Here, in short, is a real-world way to assess the performance of teachers -- as opposed to the paperwork realm of NCATE, which deems credentials and licensure hoops to be the equivalent of quality assurance.

The most thoroughgoing reform of teacher licensing and hiring could come through a combination of the New Jersey and Tennessee approaches. Schools could hire teachers with liberal-arts educations and/or valuable working-world experiences, then give them on-the-job mentoring, and finally evaluate their teaching prowess according to a value-added assessment.

It's known from Sanders's research, the No Excuses schools, and plain common sense that teachers make a profound difference in students' lives. Deregulated teacher hiring combined with value-added assessment could bring an infusion of fresh talent into teaching and provide a basis for rewarding those teachers who do the most to help children learn. Such a system also could quickly identify teachers who needed extra training, or those who ought to be pursuing a different line of work. Such a change would deserve to be called reform; mandatory accreditation locking in the status quo in teaching preparation does not.

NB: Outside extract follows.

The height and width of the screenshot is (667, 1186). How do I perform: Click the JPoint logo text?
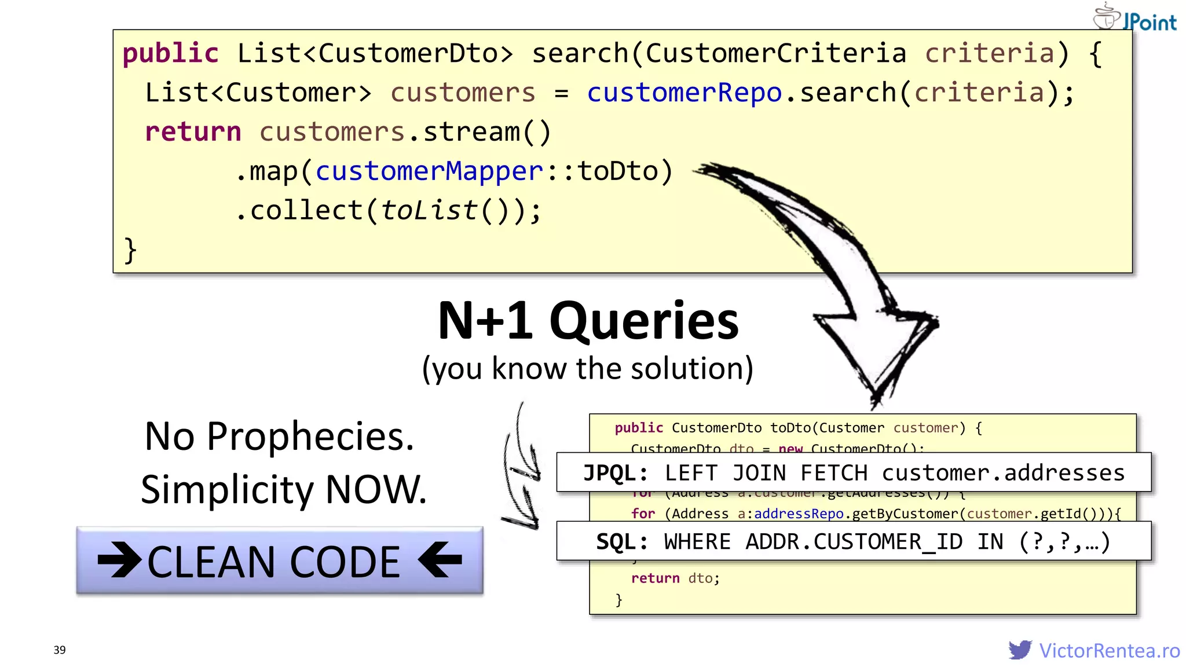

Three days into his administration, President George W Bush unveiled an accountability plan for federal education spending that sparked hope for a fresh approach to bringing good teachers to K-12 schools. He proposed that Congress revise Title II of the Elementary and Secondary Education Act so that school districts can come up with alternative ways to certify teachers. And he would reserve a chunk of funding for grants to states that develop systems to measure teacher effectiveness according to student academic achievement.

That's value-added, and it may turn out to be the most significant education tool since chalk.

By ROBERT HOLLAND

Robert Holland is a senior fellow at the Lexington Institute, a public-policy think tank in Arlington, Va.